WORK REQUIRED: For this exercise, transcribe all of the entries exactly.

DATA TO EXAMINE:
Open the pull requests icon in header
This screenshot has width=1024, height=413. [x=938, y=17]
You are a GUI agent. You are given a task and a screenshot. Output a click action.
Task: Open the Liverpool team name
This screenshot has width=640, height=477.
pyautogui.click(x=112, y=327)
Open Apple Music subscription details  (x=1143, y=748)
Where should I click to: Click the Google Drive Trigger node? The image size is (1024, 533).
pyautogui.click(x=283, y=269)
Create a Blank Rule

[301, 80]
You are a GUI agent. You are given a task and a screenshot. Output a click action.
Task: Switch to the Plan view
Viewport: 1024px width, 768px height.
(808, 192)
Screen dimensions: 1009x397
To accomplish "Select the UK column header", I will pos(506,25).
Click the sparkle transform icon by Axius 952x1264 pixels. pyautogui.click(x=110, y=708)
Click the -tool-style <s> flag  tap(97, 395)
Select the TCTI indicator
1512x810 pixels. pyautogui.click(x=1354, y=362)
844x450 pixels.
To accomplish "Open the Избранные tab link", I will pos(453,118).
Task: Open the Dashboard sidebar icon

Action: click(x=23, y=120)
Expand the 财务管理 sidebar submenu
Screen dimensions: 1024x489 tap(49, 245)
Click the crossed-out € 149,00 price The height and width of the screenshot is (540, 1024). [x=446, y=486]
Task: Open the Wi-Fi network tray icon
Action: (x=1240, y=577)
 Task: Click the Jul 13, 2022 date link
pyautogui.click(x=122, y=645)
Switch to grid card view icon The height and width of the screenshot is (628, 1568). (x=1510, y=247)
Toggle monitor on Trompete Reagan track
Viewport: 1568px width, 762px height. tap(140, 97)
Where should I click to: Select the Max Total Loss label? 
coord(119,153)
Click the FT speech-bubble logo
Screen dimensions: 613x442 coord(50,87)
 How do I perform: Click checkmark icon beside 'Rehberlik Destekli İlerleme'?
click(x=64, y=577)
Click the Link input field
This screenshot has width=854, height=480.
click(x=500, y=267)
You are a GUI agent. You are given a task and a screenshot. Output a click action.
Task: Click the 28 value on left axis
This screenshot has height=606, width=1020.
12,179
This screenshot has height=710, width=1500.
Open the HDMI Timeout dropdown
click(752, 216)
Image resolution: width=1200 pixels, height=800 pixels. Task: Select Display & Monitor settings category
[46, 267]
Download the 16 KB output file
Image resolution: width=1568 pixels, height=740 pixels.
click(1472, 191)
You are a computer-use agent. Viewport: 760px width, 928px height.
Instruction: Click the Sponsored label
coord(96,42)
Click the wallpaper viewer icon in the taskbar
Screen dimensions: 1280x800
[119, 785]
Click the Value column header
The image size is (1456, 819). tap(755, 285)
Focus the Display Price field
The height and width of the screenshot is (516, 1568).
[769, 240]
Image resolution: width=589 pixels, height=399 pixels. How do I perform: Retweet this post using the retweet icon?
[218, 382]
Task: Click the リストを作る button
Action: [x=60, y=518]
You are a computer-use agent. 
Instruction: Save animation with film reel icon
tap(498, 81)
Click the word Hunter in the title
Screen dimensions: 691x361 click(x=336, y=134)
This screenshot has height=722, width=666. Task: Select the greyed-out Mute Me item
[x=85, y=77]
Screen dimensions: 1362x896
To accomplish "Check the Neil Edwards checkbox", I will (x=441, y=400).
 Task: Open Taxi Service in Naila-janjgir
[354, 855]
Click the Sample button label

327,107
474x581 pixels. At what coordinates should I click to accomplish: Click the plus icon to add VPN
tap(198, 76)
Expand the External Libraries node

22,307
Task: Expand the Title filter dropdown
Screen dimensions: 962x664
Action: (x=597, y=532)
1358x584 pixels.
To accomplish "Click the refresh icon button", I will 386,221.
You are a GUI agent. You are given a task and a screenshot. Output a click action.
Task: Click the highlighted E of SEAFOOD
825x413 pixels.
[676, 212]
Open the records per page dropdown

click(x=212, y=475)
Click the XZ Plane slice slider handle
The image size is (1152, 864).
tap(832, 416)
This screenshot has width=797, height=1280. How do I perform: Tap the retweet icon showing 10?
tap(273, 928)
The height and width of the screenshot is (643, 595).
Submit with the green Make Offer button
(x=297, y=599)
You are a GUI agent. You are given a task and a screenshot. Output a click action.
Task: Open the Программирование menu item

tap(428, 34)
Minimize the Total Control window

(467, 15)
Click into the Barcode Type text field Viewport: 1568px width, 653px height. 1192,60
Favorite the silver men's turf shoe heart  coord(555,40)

YOUR SOLUTION:
Open the pull requests icon in header
This screenshot has width=1024, height=413. [x=938, y=17]
You are a GUI agent. You are given a task and a screenshot. Output a click action.
Task: Open the Liverpool team name
This screenshot has width=640, height=477.
pyautogui.click(x=112, y=327)
Open Apple Music subscription details  (x=1143, y=748)
Where should I click to: Click the Google Drive Trigger node? The image size is (1024, 533).
pyautogui.click(x=283, y=269)
Create a Blank Rule

[301, 80]
You are a GUI agent. You are given a task and a screenshot. Output a click action.
Task: Switch to the Plan view
Viewport: 1024px width, 768px height.
(808, 192)
Screen dimensions: 1009x397
To accomplish "Select the UK column header", I will pos(506,25).
Click the sparkle transform icon by Axius 952x1264 pixels. pyautogui.click(x=110, y=708)
Click the -tool-style <s> flag  tap(97, 395)
Select the TCTI indicator
1512x810 pixels. pyautogui.click(x=1354, y=362)
844x450 pixels.
To accomplish "Open the Избранные tab link", I will pos(453,118).
Task: Open the Dashboard sidebar icon

Action: click(x=23, y=120)
Expand the 财务管理 sidebar submenu
Screen dimensions: 1024x489 tap(49, 245)
Click the crossed-out € 149,00 price The height and width of the screenshot is (540, 1024). [x=446, y=486]
Task: Open the Wi-Fi network tray icon
Action: (x=1240, y=577)
 Task: Click the Jul 13, 2022 date link
pyautogui.click(x=122, y=645)
Switch to grid card view icon The height and width of the screenshot is (628, 1568). (x=1510, y=247)
Toggle monitor on Trompete Reagan track
Viewport: 1568px width, 762px height. tap(140, 97)
Where should I click to: Select the Max Total Loss label? 
coord(119,153)
Click the FT speech-bubble logo
Screen dimensions: 613x442 coord(50,87)
 How do I perform: Click checkmark icon beside 'Rehberlik Destekli İlerleme'?
click(x=64, y=577)
Click the Link input field
This screenshot has width=854, height=480.
click(x=500, y=267)
You are a GUI agent. You are given a task and a screenshot. Output a click action.
Task: Click the 28 value on left axis
This screenshot has height=606, width=1020.
12,179
This screenshot has height=710, width=1500.
Open the HDMI Timeout dropdown
click(752, 216)
Image resolution: width=1200 pixels, height=800 pixels. Task: Select Display & Monitor settings category
[46, 267]
Download the 16 KB output file
Image resolution: width=1568 pixels, height=740 pixels.
click(1472, 191)
You are a computer-use agent. Viewport: 760px width, 928px height.
Instruction: Click the Sponsored label
coord(96,42)
Click the wallpaper viewer icon in the taskbar
Screen dimensions: 1280x800
[119, 785]
Click the Value column header
The image size is (1456, 819). tap(755, 285)
Focus the Display Price field
The height and width of the screenshot is (516, 1568).
[769, 240]
Image resolution: width=589 pixels, height=399 pixels. How do I perform: Retweet this post using the retweet icon?
[218, 382]
Task: Click the リストを作る button
Action: [x=60, y=518]
You are a computer-use agent. 
Instruction: Save animation with film reel icon
tap(498, 81)
Click the word Hunter in the title
Screen dimensions: 691x361 click(x=336, y=134)
This screenshot has height=722, width=666. Task: Select the greyed-out Mute Me item
[x=85, y=77]
Screen dimensions: 1362x896
To accomplish "Check the Neil Edwards checkbox", I will (x=441, y=400).
 Task: Open Taxi Service in Naila-janjgir
[354, 855]
Click the Sample button label

327,107
474x581 pixels. At what coordinates should I click to accomplish: Click the plus icon to add VPN
tap(198, 76)
Expand the External Libraries node

22,307
Task: Expand the Title filter dropdown
Screen dimensions: 962x664
Action: (x=597, y=532)
1358x584 pixels.
To accomplish "Click the refresh icon button", I will 386,221.
You are a GUI agent. You are given a task and a screenshot. Output a click action.
Task: Click the highlighted E of SEAFOOD
825x413 pixels.
[676, 212]
Open the records per page dropdown

click(x=212, y=475)
Click the XZ Plane slice slider handle
The image size is (1152, 864).
tap(832, 416)
This screenshot has width=797, height=1280. How do I perform: Tap the retweet icon showing 10?
tap(273, 928)
The height and width of the screenshot is (643, 595).
Submit with the green Make Offer button
(x=297, y=599)
You are a GUI agent. You are given a task and a screenshot. Output a click action.
Task: Open the Программирование menu item

tap(428, 34)
Minimize the Total Control window

(467, 15)
Click into the Barcode Type text field Viewport: 1568px width, 653px height. 1192,60
Favorite the silver men's turf shoe heart  coord(555,40)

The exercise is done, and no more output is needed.